What needs to be done — The stretch wanted below opens at the line containing "Open the 3D engine graph dropdown" and closes at the line containing "The height and width of the screenshot is (606, 640).". Please return it exactly, with no other lines.

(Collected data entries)
=== Section Start ===

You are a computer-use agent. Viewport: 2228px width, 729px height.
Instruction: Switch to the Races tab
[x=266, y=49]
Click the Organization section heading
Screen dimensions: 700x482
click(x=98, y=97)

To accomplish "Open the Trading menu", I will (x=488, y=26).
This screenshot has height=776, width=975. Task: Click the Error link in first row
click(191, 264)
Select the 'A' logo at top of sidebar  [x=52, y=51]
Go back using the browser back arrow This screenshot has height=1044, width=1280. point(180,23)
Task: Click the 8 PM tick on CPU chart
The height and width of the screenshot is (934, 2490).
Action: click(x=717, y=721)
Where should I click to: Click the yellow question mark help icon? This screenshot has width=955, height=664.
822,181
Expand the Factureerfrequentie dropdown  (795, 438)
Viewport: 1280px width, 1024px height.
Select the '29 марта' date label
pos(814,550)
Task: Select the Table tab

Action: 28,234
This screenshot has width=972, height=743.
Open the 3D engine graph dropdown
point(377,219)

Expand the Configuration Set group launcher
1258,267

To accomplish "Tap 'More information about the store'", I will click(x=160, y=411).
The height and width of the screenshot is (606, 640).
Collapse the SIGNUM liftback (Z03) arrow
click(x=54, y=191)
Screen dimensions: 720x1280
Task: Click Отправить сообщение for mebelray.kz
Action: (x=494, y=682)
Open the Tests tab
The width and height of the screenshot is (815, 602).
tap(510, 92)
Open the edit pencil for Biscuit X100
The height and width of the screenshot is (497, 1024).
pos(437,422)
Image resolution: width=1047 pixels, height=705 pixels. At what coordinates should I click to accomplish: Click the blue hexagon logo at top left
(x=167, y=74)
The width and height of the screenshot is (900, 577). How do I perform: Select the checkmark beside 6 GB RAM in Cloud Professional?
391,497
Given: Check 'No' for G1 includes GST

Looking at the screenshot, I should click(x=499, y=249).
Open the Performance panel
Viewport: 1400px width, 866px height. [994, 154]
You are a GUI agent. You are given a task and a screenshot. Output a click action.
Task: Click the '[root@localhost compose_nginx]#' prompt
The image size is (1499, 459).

=== Section End ===

Output of the exercise —
Open the 3D engine graph dropdown
point(377,219)

Expand the Configuration Set group launcher
1258,267

To accomplish "Tap 'More information about the store'", I will click(x=160, y=411).
The height and width of the screenshot is (606, 640).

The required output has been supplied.